**Task requirements**
Copy out exactly the lines below that run from the one holding "Task: Click Как получить консультацию? button" to the one holding "Click the 'List of workflows:' label", keeping both of those lines and no others.

**Source data**
*** Begin section ***

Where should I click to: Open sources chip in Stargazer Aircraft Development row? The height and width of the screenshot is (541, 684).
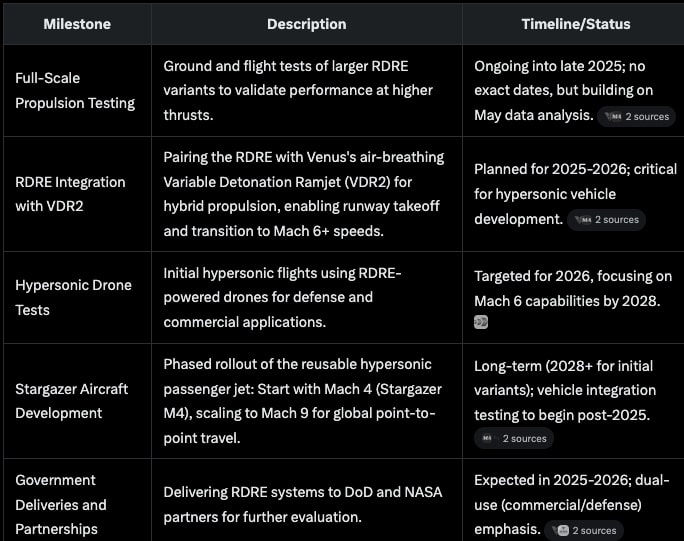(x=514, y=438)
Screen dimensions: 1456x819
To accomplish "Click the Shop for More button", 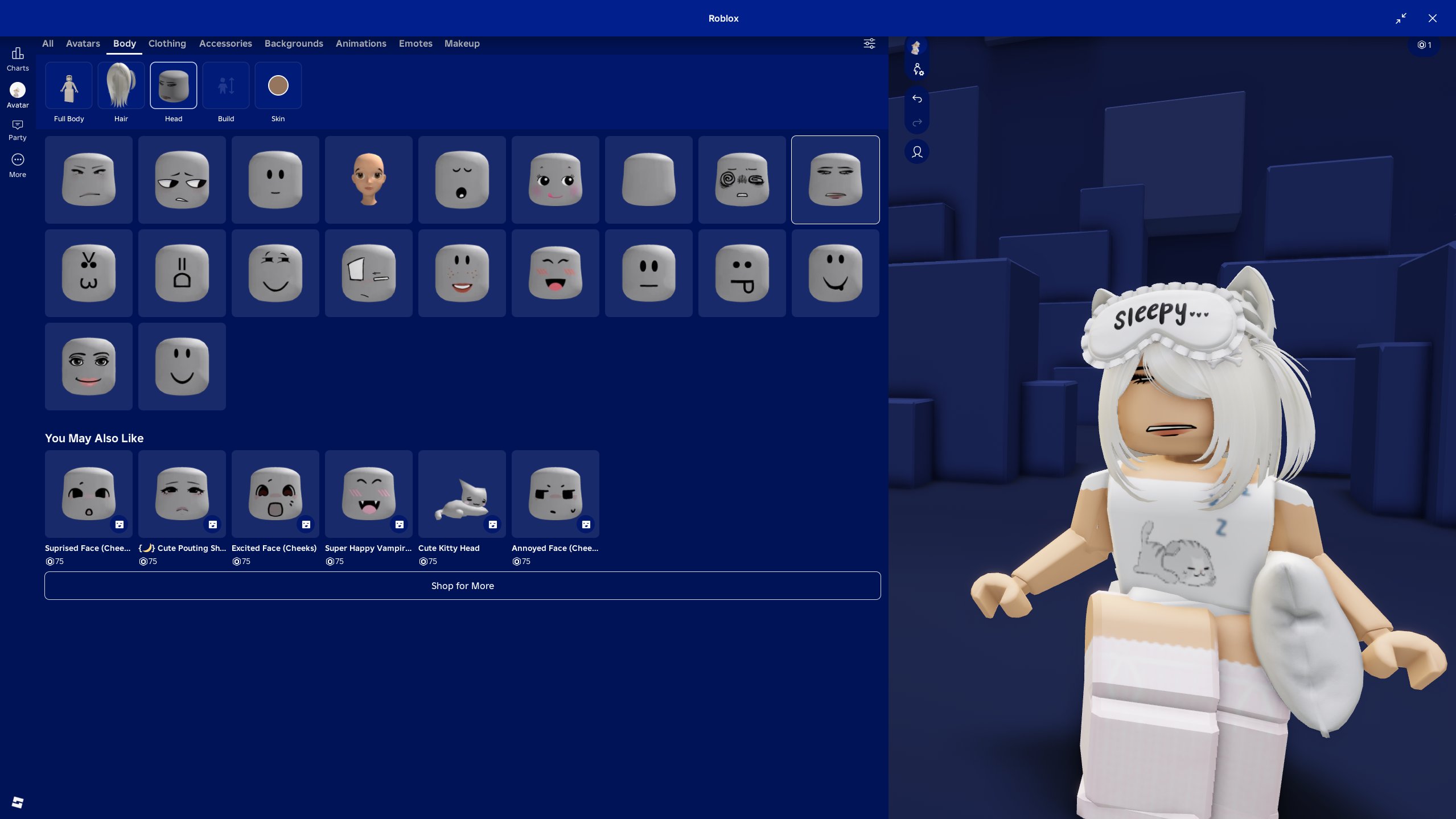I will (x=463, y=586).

*** End section ***
*** Begin section ***

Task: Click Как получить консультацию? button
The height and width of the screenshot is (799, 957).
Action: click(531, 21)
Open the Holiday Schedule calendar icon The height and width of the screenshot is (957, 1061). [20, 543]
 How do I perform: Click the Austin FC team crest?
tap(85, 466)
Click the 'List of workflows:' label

*** End section ***
*** Begin section ***

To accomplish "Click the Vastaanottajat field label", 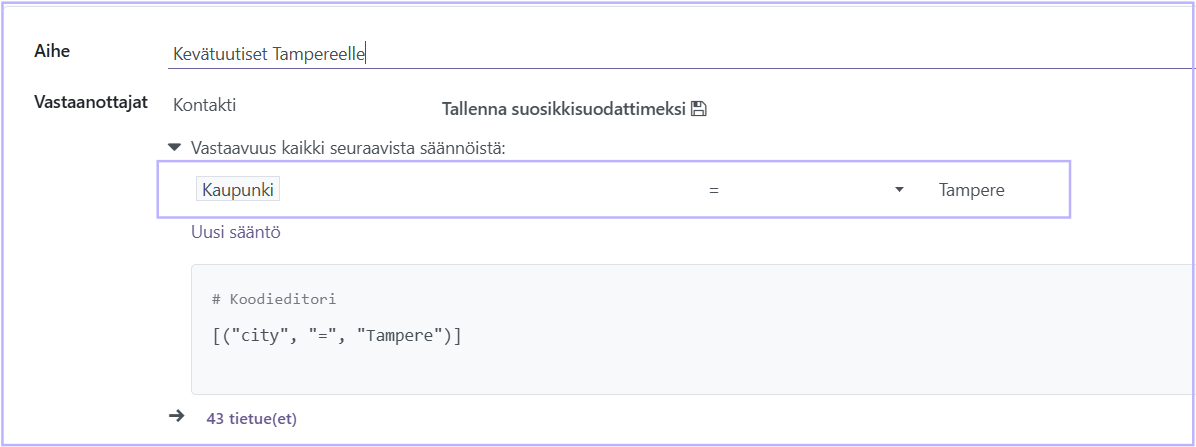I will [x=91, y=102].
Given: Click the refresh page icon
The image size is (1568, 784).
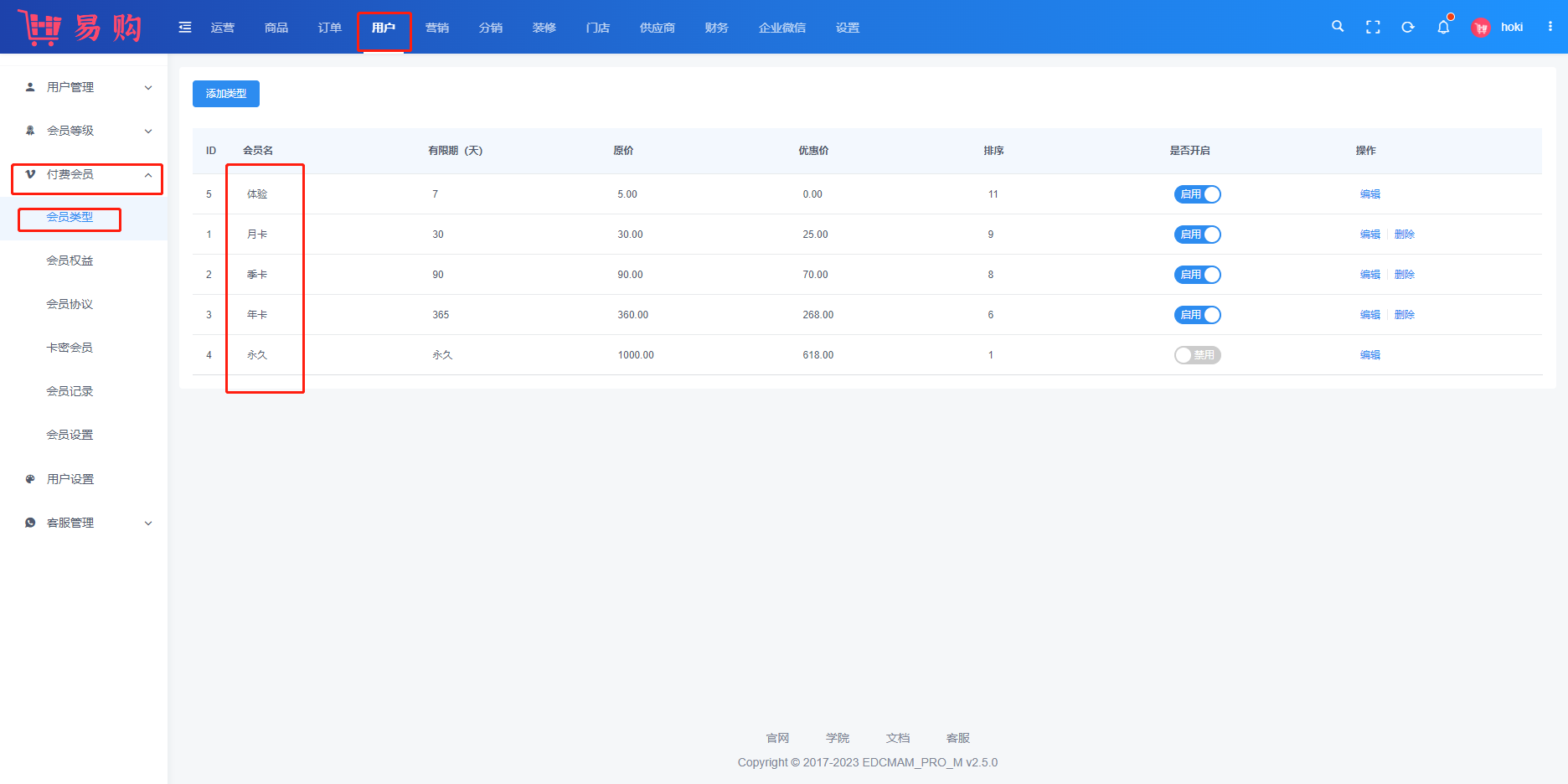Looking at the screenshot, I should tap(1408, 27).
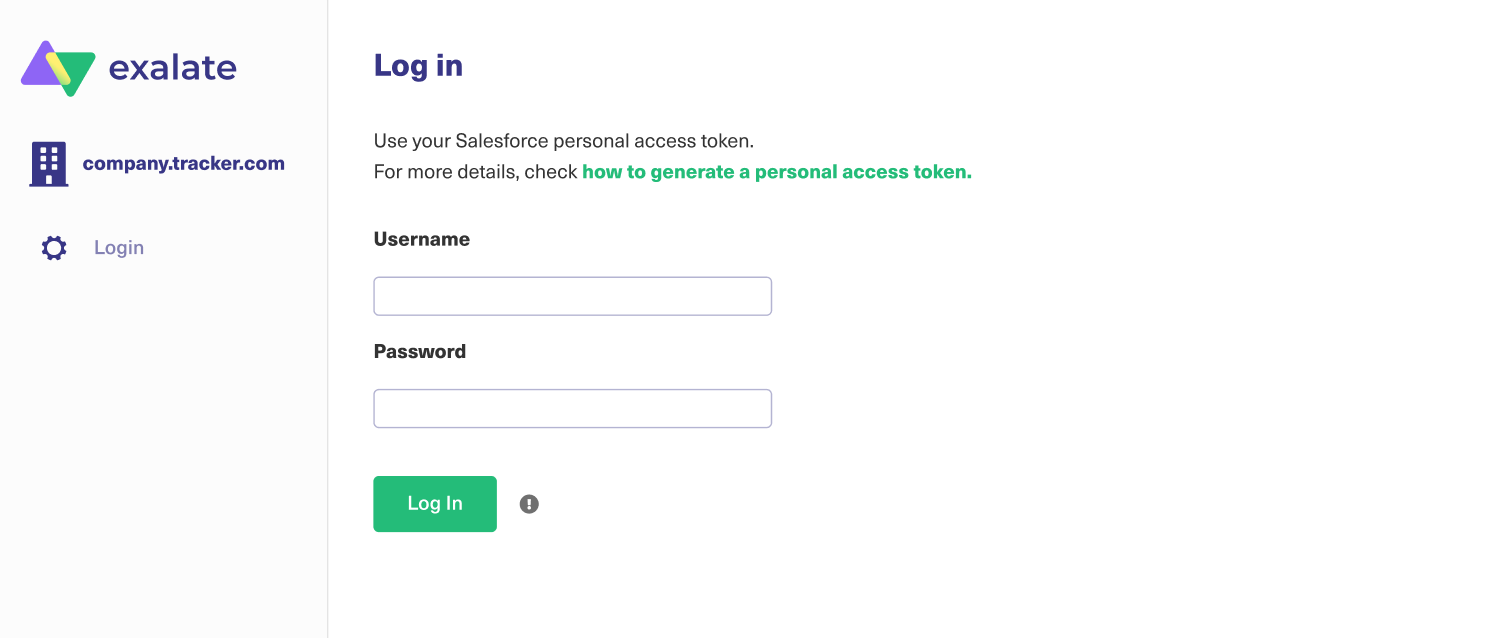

*** End section ***

**Task result**
Task: Click Как получить консультацию? button
The height and width of the screenshot is (799, 957).
Action: click(531, 21)
Open the Holiday Schedule calendar icon The height and width of the screenshot is (957, 1061). [20, 543]
 How do I perform: Click the Austin FC team crest?
tap(85, 466)
Click the 'List of workflows:' label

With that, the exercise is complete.